**What is expected**:
Rewrite the lines below as a numbered list, dropping any blank lines.

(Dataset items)

-------

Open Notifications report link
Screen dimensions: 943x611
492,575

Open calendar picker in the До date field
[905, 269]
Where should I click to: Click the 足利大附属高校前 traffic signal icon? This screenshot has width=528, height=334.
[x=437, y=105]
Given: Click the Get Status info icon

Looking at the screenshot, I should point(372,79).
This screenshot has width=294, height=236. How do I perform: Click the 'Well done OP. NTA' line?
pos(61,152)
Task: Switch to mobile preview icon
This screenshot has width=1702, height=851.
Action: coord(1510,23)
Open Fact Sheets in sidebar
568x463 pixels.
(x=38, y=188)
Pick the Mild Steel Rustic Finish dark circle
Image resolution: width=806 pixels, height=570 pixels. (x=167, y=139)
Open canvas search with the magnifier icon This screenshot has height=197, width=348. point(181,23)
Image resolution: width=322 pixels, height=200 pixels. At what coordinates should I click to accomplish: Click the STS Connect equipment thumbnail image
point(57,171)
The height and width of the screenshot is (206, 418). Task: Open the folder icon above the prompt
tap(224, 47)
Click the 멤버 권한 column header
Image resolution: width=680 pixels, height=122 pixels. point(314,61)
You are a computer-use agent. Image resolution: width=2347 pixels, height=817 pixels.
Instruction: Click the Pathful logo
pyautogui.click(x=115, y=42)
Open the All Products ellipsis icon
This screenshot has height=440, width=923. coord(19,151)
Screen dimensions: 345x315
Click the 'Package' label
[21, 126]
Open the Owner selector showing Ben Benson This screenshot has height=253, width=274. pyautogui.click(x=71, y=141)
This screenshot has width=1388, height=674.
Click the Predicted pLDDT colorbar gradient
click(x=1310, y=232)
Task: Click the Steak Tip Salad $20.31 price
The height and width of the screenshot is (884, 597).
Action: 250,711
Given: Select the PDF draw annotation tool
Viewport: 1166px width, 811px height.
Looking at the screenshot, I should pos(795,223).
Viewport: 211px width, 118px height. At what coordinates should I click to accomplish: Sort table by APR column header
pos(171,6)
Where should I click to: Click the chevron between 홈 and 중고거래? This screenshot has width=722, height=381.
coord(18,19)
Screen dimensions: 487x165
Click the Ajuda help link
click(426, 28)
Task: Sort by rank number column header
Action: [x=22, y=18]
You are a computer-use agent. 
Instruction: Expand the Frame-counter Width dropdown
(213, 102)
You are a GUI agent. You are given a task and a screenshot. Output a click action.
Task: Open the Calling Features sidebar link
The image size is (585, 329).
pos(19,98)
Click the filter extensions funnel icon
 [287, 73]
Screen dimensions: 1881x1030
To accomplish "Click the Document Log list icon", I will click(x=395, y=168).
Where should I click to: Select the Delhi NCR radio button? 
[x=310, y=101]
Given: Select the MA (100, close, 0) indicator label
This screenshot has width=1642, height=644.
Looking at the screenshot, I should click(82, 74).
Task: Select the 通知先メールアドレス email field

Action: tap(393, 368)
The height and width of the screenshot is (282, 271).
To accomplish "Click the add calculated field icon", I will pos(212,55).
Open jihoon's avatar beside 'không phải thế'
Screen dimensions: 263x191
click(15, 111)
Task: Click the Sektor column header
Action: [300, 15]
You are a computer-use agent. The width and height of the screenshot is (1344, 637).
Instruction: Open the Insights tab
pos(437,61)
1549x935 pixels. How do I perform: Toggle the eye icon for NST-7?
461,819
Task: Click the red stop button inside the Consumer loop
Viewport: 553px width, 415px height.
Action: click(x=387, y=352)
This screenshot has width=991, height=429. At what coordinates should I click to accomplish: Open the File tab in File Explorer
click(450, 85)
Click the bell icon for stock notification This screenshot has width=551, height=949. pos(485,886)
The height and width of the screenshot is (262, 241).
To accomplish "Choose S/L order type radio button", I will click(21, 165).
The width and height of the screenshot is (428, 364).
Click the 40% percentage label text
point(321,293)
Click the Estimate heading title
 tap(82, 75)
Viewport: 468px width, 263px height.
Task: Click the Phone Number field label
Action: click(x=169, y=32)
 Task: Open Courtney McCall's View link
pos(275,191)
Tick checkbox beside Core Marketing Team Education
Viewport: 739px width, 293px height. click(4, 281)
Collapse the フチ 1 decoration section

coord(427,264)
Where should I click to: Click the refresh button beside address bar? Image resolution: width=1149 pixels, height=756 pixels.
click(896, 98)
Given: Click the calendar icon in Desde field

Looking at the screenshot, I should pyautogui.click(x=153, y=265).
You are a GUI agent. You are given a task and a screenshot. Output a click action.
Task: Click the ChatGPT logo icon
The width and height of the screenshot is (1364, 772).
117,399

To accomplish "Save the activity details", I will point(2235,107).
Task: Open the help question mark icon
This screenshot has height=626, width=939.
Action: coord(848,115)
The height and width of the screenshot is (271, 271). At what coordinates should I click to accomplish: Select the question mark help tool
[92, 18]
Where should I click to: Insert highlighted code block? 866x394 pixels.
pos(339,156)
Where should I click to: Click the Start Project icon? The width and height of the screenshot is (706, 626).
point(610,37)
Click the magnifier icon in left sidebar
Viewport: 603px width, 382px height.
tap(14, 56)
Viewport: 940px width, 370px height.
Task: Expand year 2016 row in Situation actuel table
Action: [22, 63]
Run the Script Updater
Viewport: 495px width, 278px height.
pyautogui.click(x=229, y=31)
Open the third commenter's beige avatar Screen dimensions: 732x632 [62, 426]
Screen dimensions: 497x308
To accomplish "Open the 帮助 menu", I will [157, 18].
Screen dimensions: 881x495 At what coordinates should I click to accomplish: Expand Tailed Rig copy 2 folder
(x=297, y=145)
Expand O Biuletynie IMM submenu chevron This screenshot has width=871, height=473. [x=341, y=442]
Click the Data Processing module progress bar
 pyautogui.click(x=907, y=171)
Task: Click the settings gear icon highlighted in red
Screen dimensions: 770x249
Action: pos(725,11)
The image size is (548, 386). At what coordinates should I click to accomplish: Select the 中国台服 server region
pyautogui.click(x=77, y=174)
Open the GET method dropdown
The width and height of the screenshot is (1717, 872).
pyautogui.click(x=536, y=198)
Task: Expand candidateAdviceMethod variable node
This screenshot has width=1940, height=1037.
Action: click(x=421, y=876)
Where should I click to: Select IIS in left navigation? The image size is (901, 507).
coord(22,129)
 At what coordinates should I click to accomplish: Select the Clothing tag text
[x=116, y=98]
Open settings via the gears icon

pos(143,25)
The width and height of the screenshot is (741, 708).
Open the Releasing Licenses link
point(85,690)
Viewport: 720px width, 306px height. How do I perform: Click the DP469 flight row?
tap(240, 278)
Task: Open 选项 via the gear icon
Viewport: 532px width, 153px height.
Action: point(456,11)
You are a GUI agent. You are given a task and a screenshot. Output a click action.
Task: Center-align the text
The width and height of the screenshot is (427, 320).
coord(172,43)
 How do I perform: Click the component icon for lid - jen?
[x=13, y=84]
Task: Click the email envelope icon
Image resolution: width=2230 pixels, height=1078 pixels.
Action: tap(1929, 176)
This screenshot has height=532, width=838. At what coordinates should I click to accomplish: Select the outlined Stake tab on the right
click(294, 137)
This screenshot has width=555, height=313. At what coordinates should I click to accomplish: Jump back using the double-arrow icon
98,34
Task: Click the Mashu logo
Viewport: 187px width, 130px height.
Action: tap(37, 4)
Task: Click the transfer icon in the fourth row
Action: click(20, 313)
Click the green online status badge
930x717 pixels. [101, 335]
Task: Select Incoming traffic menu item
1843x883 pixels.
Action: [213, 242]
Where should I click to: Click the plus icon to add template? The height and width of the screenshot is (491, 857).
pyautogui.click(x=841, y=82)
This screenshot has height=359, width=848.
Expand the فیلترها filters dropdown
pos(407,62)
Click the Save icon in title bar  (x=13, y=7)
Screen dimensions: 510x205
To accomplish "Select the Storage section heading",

-------

**Result for this task**:
1. Open Notifications report link
2. Screen dimensions: 943x611
3. 492,575
4. Open calendar picker in the До date field
5. [905, 269]
6. Where should I click to: Click the 足利大附属高校前 traffic signal icon? This screenshot has width=528, height=334.
7. [x=437, y=105]
8. Given: Click the Get Status info icon
9. Looking at the screenshot, I should point(372,79).
10. This screenshot has width=294, height=236. How do I perform: Click the 'Well done OP. NTA' line?
11. pos(61,152)
12. Task: Switch to mobile preview icon
13. This screenshot has width=1702, height=851.
14. Action: coord(1510,23)
15. Open Fact Sheets in sidebar
16. 568x463 pixels.
17. (x=38, y=188)
18. Pick the Mild Steel Rustic Finish dark circle
19. Image resolution: width=806 pixels, height=570 pixels. (x=167, y=139)
20. Open canvas search with the magnifier icon This screenshot has height=197, width=348. point(181,23)
21. Image resolution: width=322 pixels, height=200 pixels. At what coordinates should I click to accomplish: Click the STS Connect equipment thumbnail image
22. point(57,171)
23. The height and width of the screenshot is (206, 418). Task: Open the folder icon above the prompt
24. tap(224, 47)
25. Click the 멤버 권한 column header
26. Image resolution: width=680 pixels, height=122 pixels. point(314,61)
27. You are a computer-use agent. Image resolution: width=2347 pixels, height=817 pixels.
28. Instruction: Click the Pathful logo
29. pyautogui.click(x=115, y=42)
30. Open the All Products ellipsis icon
31. This screenshot has height=440, width=923. coord(19,151)
32. Screen dimensions: 345x315
33. Click the 'Package' label
34. [21, 126]
35. Open the Owner selector showing Ben Benson This screenshot has height=253, width=274. pyautogui.click(x=71, y=141)
36. This screenshot has width=1388, height=674.
37. Click the Predicted pLDDT colorbar gradient
38. click(x=1310, y=232)
39. Task: Click the Steak Tip Salad $20.31 price
40. The height and width of the screenshot is (884, 597).
41. Action: 250,711
42. Given: Select the PDF draw annotation tool
43. Viewport: 1166px width, 811px height.
44. Looking at the screenshot, I should pos(795,223).
45. Viewport: 211px width, 118px height. At what coordinates should I click to accomplish: Sort table by APR column header
46. pos(171,6)
47. Where should I click to: Click the chevron between 홈 and 중고거래? This screenshot has width=722, height=381.
48. coord(18,19)
49. Screen dimensions: 487x165
50. Click the Ajuda help link
51. click(426, 28)
52. Task: Sort by rank number column header
53. Action: [x=22, y=18]
54. You are a computer-use agent. 
55. Instruction: Expand the Frame-counter Width dropdown
56. (213, 102)
57. You are a GUI agent. You are given a task and a screenshot. Output a click action.
58. Task: Open the Calling Features sidebar link
59. The image size is (585, 329).
60. pos(19,98)
61. Click the filter extensions funnel icon
62.  [287, 73]
63. Screen dimensions: 1881x1030
64. To accomplish "Click the Document Log list icon", I will click(x=395, y=168).
65. Where should I click to: Select the Delhi NCR radio button? 
66. [x=310, y=101]
67. Given: Select the MA (100, close, 0) indicator label
68. This screenshot has width=1642, height=644.
69. Looking at the screenshot, I should click(82, 74).
70. Task: Select the 通知先メールアドレス email field
71. Action: tap(393, 368)
72. The height and width of the screenshot is (282, 271).
73. To accomplish "Click the add calculated field icon", I will pos(212,55).
74. Open jihoon's avatar beside 'không phải thế'
75. Screen dimensions: 263x191
76. click(15, 111)
77. Task: Click the Sektor column header
78. Action: [300, 15]
79. You are a computer-use agent. The width and height of the screenshot is (1344, 637).
80. Instruction: Open the Insights tab
81. pos(437,61)
82. 1549x935 pixels. How do I perform: Toggle the eye icon for NST-7?
83. 461,819
84. Task: Click the red stop button inside the Consumer loop
85. Viewport: 553px width, 415px height.
86. Action: click(x=387, y=352)
87. This screenshot has width=991, height=429. At what coordinates should I click to accomplish: Open the File tab in File Explorer
88. click(450, 85)
89. Click the bell icon for stock notification This screenshot has width=551, height=949. pos(485,886)
90. The height and width of the screenshot is (262, 241).
91. To accomplish "Choose S/L order type radio button", I will click(21, 165).
92. The width and height of the screenshot is (428, 364).
93. Click the 40% percentage label text
94. point(321,293)
95. Click the Estimate heading title
96.  tap(82, 75)
97. Viewport: 468px width, 263px height.
98. Task: Click the Phone Number field label
99. Action: click(x=169, y=32)
100.  Task: Open Courtney McCall's View link
101. pos(275,191)
102. Tick checkbox beside Core Marketing Team Education
103. Viewport: 739px width, 293px height. click(4, 281)
104. Collapse the フチ 1 decoration section
105. coord(427,264)
106. Where should I click to: Click the refresh button beside address bar? Image resolution: width=1149 pixels, height=756 pixels.
107. click(896, 98)
108. Given: Click the calendar icon in Desde field
109. Looking at the screenshot, I should pyautogui.click(x=153, y=265).
110. You are a GUI agent. You are given a task and a screenshot. Output a click action.
111. Task: Click the ChatGPT logo icon
112. The width and height of the screenshot is (1364, 772).
113. 117,399
114. To accomplish "Save the activity details", I will point(2235,107).
115. Task: Open the help question mark icon
116. This screenshot has height=626, width=939.
117. Action: coord(848,115)
118. The height and width of the screenshot is (271, 271). At what coordinates should I click to accomplish: Select the question mark help tool
119. [92, 18]
120. Where should I click to: Insert highlighted code block? 866x394 pixels.
121. pos(339,156)
122. Where should I click to: Click the Start Project icon? The width and height of the screenshot is (706, 626).
123. point(610,37)
124. Click the magnifier icon in left sidebar
125. Viewport: 603px width, 382px height.
126. tap(14, 56)
127. Viewport: 940px width, 370px height.
128. Task: Expand year 2016 row in Situation actuel table
129. Action: [22, 63]
130. Run the Script Updater
131. Viewport: 495px width, 278px height.
132. pyautogui.click(x=229, y=31)
133. Open the third commenter's beige avatar Screen dimensions: 732x632 [62, 426]
134. Screen dimensions: 497x308
135. To accomplish "Open the 帮助 menu", I will [157, 18].
136. Screen dimensions: 881x495 At what coordinates should I click to accomplish: Expand Tailed Rig copy 2 folder
137. (x=297, y=145)
138. Expand O Biuletynie IMM submenu chevron This screenshot has width=871, height=473. [x=341, y=442]
139. Click the Data Processing module progress bar
140.  pyautogui.click(x=907, y=171)
141. Task: Click the settings gear icon highlighted in red
142. Screen dimensions: 770x249
143. Action: pos(725,11)
144. The image size is (548, 386). At what coordinates should I click to accomplish: Select the 中国台服 server region
145. pyautogui.click(x=77, y=174)
146. Open the GET method dropdown
147. The width and height of the screenshot is (1717, 872).
148. pyautogui.click(x=536, y=198)
149. Task: Expand candidateAdviceMethod variable node
150. This screenshot has width=1940, height=1037.
151. Action: click(x=421, y=876)
152. Where should I click to: Select IIS in left navigation? The image size is (901, 507).
153. coord(22,129)
154.  At what coordinates should I click to accomplish: Select the Clothing tag text
155. [x=116, y=98]
156. Open settings via the gears icon
157. pos(143,25)
158. The width and height of the screenshot is (741, 708).
159. Open the Releasing Licenses link
160. point(85,690)
161. Viewport: 720px width, 306px height. How do I perform: Click the DP469 flight row?
162. tap(240, 278)
163. Task: Open 选项 via the gear icon
164. Viewport: 532px width, 153px height.
165. Action: point(456,11)
166. You are a GUI agent. You are given a task and a screenshot. Output a click action.
167. Task: Center-align the text
168. The width and height of the screenshot is (427, 320).
169. coord(172,43)
170.  How do I perform: Click the component icon for lid - jen?
171. [x=13, y=84]
172. Task: Click the email envelope icon
173. Image resolution: width=2230 pixels, height=1078 pixels.
174. Action: tap(1929, 176)
175. This screenshot has height=532, width=838. At what coordinates should I click to accomplish: Select the outlined Stake tab on the right
176. click(294, 137)
177. This screenshot has width=555, height=313. At what coordinates should I click to accomplish: Jump back using the double-arrow icon
178. 98,34
179. Task: Click the Mashu logo
180. Viewport: 187px width, 130px height.
181. Action: tap(37, 4)
182. Task: Click the transfer icon in the fourth row
183. Action: click(20, 313)
184. Click the green online status badge
185. 930x717 pixels. [101, 335]
186. Task: Select Incoming traffic menu item
187. 1843x883 pixels.
188. Action: [213, 242]
189. Where should I click to: Click the plus icon to add template? The height and width of the screenshot is (491, 857).
190. pyautogui.click(x=841, y=82)
191. This screenshot has height=359, width=848.
192. Expand the فیلترها filters dropdown
193. pos(407,62)
194. Click the Save icon in title bar  (x=13, y=7)
195. Screen dimensions: 510x205
196. To accomplish "Select the Storage section heading",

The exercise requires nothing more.